Heat Treatment Impact On The Mechancial Behavior Of Ultr-Fine Commercial Pure Aluminum

Ultra-fine grain (UFG) material exhibits much higher flow strength than its coarse-grain (CG) counterpart. Because of the huge difference in microscopic structure with coarse grain material, ultra-fine grain metals present unique mechanical behaviors like hardening by annealing, etc. In this dissertation, the mechanical behavior of UFG commercial pure aluminum with/without annealing treatment is studied, from which the material's micro-mechanism could be deduced and some propositions are prompted to further improve the theory of mechanical properties of ultra-fine materials.Equal channel angular pressing (ECAP), known as a super plastic deformation (SPD) method, is among the most effective approaches to prepare ultra-fine or even nano-crystalline materials. Commercial pure aluminums, pressed through a die with a 90°channel angle, prepared by room temperature rolling and heat treatment, are studied by means of tension tests and repeated relaxation tests.This dissertation covers two parts: relationship between mechanical behavior of UFG aluminum and the heat treatment in tension test, and the variation of activation volumes in repeated relaxation test:In tension tests, it is apparent that UFG aluminum mechanical behavior differs from CG aluminum, such as strengthening by grain refining, the loss of ductility, hardening by annealing and the rapid raise in strain-rate sensitivity, etc.
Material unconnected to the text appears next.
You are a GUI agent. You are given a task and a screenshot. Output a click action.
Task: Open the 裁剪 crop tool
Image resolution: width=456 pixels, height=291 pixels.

The fundamental reason behind these phenomenon is the variation of the microscopic deformation mechanism between two types of material.Activation volumes can be estimated from repeated relaxation tests, including apparent activation volumes and physical activation volumes. Through the study of activation volumes, it is possible to comprehend the microscopic structure of ultra-fine materials in an indirect way. From the very experiments, it is confirmed that the activation volume in UFG is of over an order of magnitude smaller than in CG aluminum, and the heat treatment and the processing have impact on activation volumes, which implies the alteration of a microstructure in UFG commercial aluminum.